In statistical significance testing, a level of confidence (previously 0.05, per the new proposal 0.005) is defined, and then the question asked is: Is the probability that the null hypothesis produced the experimental results less than that confidence level? If it is, the null hypothesis is rejected, and the hypothesis is considered statistically significant.

This framework does not account at all for the question of effect size - an effect may be statistically significant, but practically speaking negligible and irrelevant. For example, often the null hypothesis is of the form "x = 0" for some model parameter x. Any such null hypothesis is almost certainly false, since the actual value of x is probably at least slightly different from 0, and so some statistically significant result can nearly always be extracted with enough data and ingenuity, even though the result may not be significant in any meaningful way in the real world.

More fundamentally, no matter what confidence level you choose, if there are enough different ways to design your experiment, it becomes highly likely that at least one of them will give a statistically significant result just by chance. And unless every single detail of the experiment is decided and registered ahead of time, it is virtually impossible to ensure, except by care and good judgement by the researchers, that no choices are made along the way that could (unwittingly) enhance the significance of the final experimental results, since there are so many different choices.

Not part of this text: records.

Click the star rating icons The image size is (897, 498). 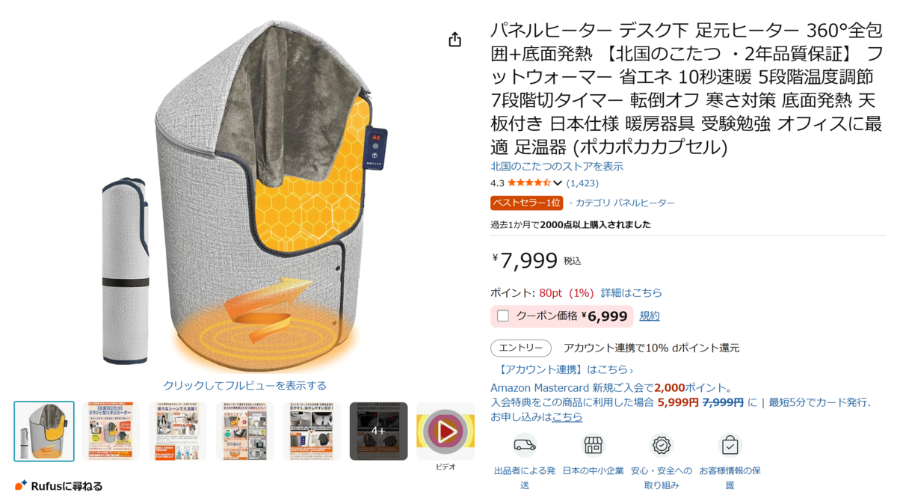click(x=529, y=183)
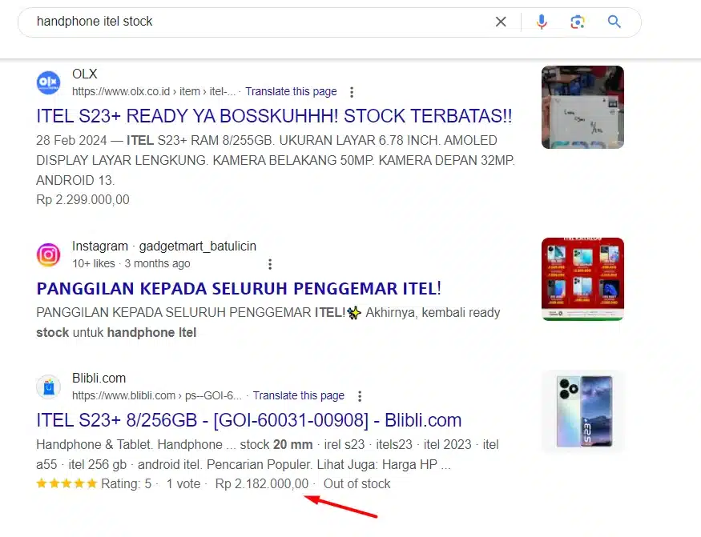Clear the search query with the X icon
The height and width of the screenshot is (537, 701).
click(501, 22)
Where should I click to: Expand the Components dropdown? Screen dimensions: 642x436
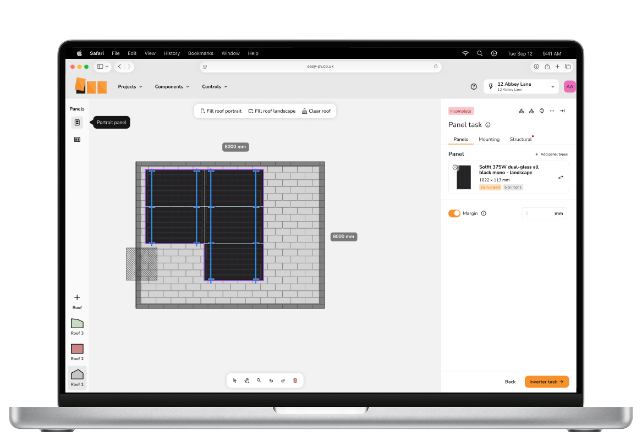[x=172, y=87]
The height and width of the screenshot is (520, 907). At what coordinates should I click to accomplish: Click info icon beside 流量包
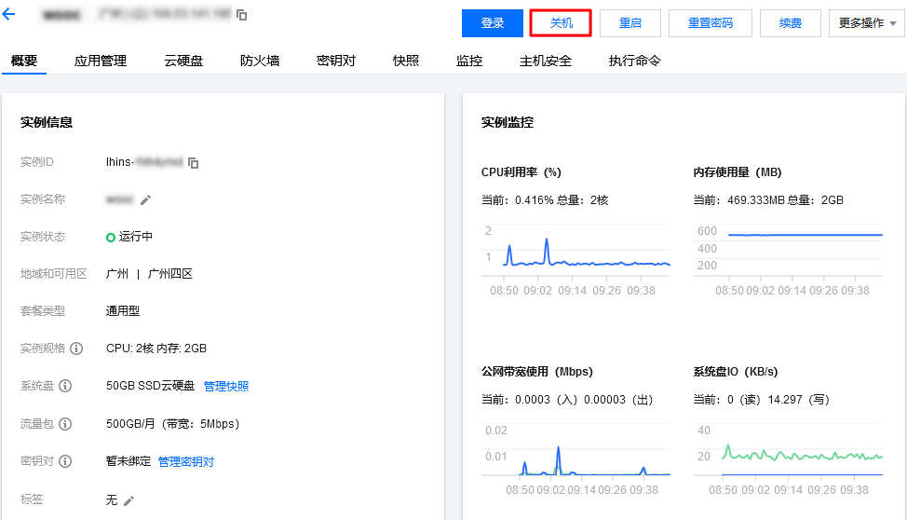pos(65,424)
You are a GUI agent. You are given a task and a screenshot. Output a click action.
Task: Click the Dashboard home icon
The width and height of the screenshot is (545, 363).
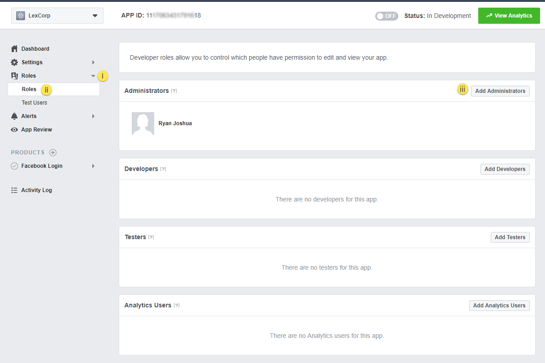pos(14,49)
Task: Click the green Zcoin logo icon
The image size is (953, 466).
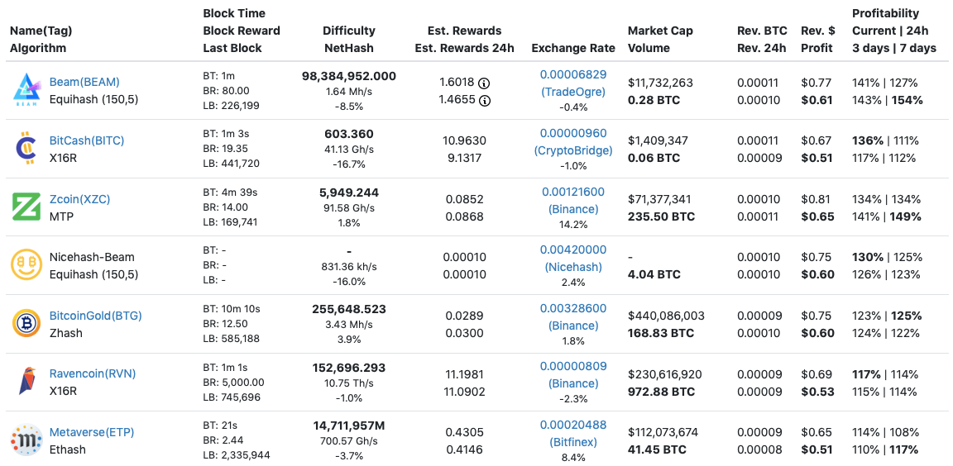Action: 26,207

This phenomenon was termed the "garden of forking paths" by Gelman and Loken, and illustrated nicely by XKCD. (This problem is inherent in any metric-based decision criterion for identifying effects, and is not specific to statistical significance testing.)

Finally, the goal and the strength of the "p < 0.005" proposal is that it will reduce the number of false positive results in the literature. However, by the same token, there will be fewer reports of "less statistically significant" results, which will cause overall problems for the science, due to the "file-drawer" effect. The problem is that the vast majority of negative results are never reported, which gives a biased picture of the state of knowledge. By lowering the p-threshold, the file-drawer bias will be even greater, since fewer results, with only lower p-values, are published.

So how should we proceed?

There is no simple answer to this question, as there are several interrelated problems: p-hacking, effect sizes, and literature bias, as I've mentioned above, but also the question of how the incentive structures of modern science may bias the creation and evaluation of new knowledge (the file-drawer problem is an example of this). All of these factors contribute to the "reproducibility crisis", and all need to be addressed. Any simple answer to one of these, such as changing the threshold p-value, will not solve the problem, and may in fact make things worse by making it seem solved when it is not.

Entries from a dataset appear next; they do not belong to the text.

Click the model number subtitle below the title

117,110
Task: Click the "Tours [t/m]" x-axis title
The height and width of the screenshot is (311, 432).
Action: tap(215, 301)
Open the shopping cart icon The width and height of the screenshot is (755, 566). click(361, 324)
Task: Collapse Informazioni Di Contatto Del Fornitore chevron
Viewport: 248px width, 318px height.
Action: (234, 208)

Any meaningful solution must involve a combination of new methodological standards, institutional structures, and incentives. Reducing the p threshold is simple and could be one useful methodological standard, though it would perpetuate problematic concepts, as I've said. Another would be introducing some notions from Bayesian statistics, such as (i) using Bayes factors, which are more easily interpreted in most situations than a p-value, as a standard reported metric, or (ii) the use of explicit priors, to make assumptions clearer, or (iii) explicit loss functions, to account explicitly for the importance of effect size and the varying weights of different kinds of errors. 

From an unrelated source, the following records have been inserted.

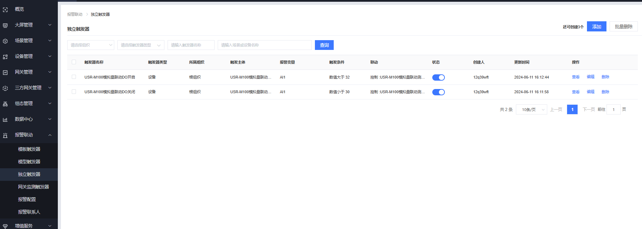The width and height of the screenshot is (642, 229).
Task: Click the 请输入触发器名称 input field
Action: (x=191, y=45)
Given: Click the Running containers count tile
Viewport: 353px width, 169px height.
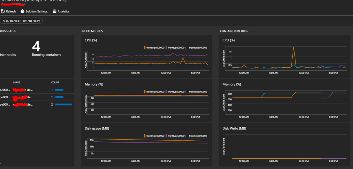Looking at the screenshot, I should coord(47,49).
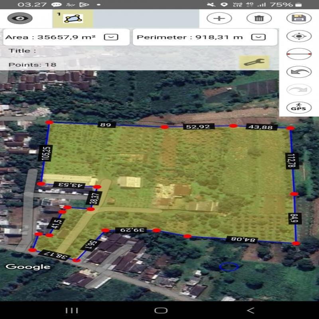Image resolution: width=319 pixels, height=319 pixels.
Task: Tap the Points: 18 label
Action: (32, 65)
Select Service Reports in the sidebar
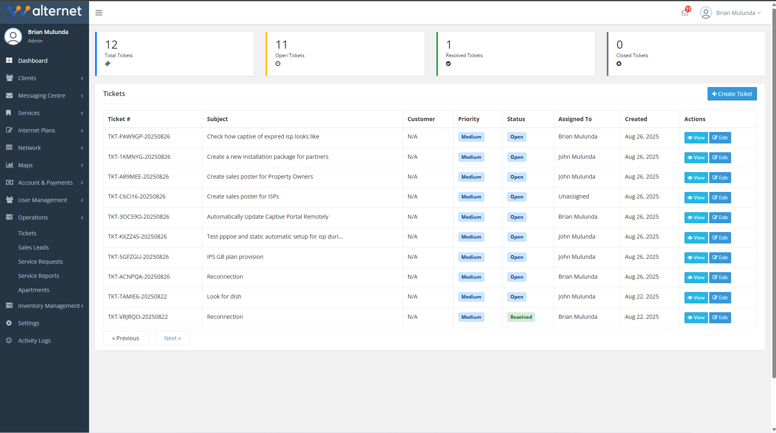 click(38, 276)
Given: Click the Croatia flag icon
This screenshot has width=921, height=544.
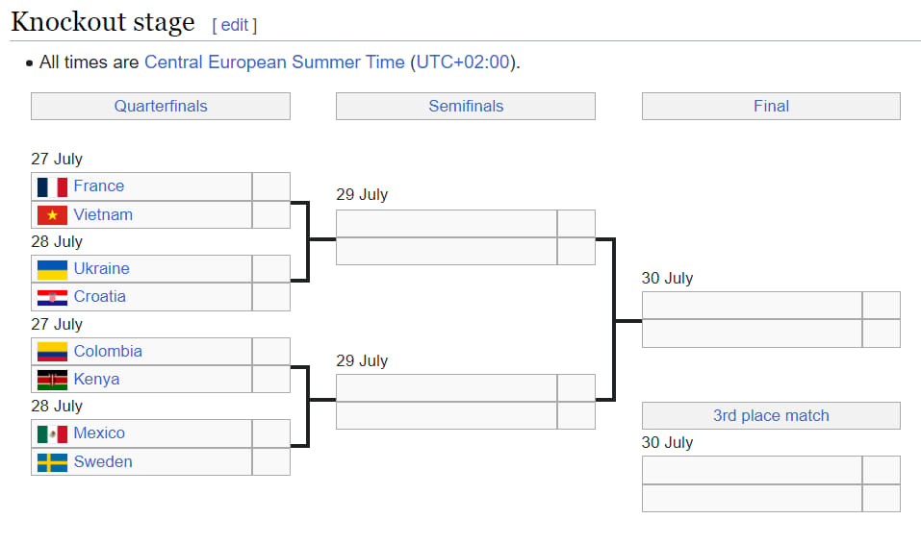Looking at the screenshot, I should (52, 298).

It is essential that the scientific community have good incentives for publishing replications, especially those that fail, and for publishing negative results.  (And there cannot be penalties for early-stage researchers for doing so!) There need to be more and better institutional structures for preregistering studies, like clinicaltrials.gov, but set up with the appropriate community standards and consequences, so that they actually work.

Just as during the early and laborious development of effective scientific practices and institutions several hundred years ago, there is no royal road to solving the crisis. A great deal of hard work lies ahead of us, but past experience has shown that it will (eventually) pay off in more solid understanding of our world.